### [What the task requires]
Reproduce every line of the material from the line containing "Where should I click to: Click the red" through the end of the material, increasing each click coordinate by 78 and leaving all other numbers unchanged.

### [Supplied records]
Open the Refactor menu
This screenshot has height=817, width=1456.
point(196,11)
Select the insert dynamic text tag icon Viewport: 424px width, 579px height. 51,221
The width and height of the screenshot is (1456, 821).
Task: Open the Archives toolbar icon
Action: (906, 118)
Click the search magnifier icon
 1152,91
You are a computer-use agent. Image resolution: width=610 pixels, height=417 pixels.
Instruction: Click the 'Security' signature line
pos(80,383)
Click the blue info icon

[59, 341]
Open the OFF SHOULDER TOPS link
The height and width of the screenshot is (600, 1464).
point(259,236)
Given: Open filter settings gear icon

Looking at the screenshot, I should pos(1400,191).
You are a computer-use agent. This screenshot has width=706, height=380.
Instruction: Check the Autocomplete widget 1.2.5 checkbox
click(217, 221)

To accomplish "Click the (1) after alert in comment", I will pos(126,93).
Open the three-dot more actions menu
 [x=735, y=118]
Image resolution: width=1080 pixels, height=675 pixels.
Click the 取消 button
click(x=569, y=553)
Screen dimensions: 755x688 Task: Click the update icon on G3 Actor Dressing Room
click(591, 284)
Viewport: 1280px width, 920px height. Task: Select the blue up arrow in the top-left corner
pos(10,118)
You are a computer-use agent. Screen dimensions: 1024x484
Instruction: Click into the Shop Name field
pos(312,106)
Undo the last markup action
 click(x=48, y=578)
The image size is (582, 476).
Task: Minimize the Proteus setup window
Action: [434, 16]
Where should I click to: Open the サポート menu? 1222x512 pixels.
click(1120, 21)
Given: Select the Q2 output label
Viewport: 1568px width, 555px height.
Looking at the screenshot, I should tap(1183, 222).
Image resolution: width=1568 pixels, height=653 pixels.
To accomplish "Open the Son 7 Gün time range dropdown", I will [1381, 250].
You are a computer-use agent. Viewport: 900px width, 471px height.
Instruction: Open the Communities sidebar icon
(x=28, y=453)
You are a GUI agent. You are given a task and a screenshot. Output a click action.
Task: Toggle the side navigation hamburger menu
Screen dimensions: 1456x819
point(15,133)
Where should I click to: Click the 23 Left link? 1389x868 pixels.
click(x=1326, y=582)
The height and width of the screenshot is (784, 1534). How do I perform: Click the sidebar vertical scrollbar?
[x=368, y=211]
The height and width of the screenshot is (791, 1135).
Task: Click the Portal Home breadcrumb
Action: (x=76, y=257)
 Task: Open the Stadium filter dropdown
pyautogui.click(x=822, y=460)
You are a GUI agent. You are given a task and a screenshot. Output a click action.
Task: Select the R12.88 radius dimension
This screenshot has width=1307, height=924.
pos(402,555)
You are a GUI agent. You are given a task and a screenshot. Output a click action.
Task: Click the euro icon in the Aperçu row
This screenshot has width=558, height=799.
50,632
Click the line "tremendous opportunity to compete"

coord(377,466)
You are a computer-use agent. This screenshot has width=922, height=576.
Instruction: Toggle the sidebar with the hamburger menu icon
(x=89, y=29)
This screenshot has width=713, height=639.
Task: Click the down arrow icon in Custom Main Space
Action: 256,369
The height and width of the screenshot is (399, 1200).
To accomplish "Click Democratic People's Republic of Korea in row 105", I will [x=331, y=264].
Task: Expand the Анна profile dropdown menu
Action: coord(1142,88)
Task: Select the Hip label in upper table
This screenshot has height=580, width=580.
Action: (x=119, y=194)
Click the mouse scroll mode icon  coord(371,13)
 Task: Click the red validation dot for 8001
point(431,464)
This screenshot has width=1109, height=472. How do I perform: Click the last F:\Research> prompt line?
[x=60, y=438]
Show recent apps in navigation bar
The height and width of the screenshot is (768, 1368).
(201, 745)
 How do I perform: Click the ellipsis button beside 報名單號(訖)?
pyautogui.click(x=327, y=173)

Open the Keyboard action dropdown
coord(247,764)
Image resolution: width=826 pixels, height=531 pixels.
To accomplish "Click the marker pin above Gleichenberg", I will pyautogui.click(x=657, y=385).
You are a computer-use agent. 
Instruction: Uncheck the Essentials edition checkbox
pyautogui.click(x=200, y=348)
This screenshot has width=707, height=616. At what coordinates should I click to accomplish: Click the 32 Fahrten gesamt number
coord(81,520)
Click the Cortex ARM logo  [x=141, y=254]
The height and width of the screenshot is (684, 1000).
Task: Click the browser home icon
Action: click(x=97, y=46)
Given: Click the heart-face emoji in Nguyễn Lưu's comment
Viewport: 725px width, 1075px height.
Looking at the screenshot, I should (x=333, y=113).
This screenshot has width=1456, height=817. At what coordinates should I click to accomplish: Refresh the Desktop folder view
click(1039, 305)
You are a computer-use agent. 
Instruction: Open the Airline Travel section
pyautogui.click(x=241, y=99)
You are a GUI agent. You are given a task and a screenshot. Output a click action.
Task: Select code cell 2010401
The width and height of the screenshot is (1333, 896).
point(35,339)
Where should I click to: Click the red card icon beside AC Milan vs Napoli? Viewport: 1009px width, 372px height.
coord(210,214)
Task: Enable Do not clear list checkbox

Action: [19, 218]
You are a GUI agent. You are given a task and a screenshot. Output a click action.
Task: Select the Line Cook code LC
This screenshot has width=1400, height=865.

### [Full response]
Where should I click to: Click the red card icon beside AC Milan vs Napoli? Viewport: 1009px width, 372px height.
coord(288,292)
Task: Enable Do not clear list checkbox

Action: [97, 296]
You are a GUI agent. You are given a task and a screenshot. Output a click action.
Task: Select the Line Cook code LC
This screenshot has width=1400, height=865.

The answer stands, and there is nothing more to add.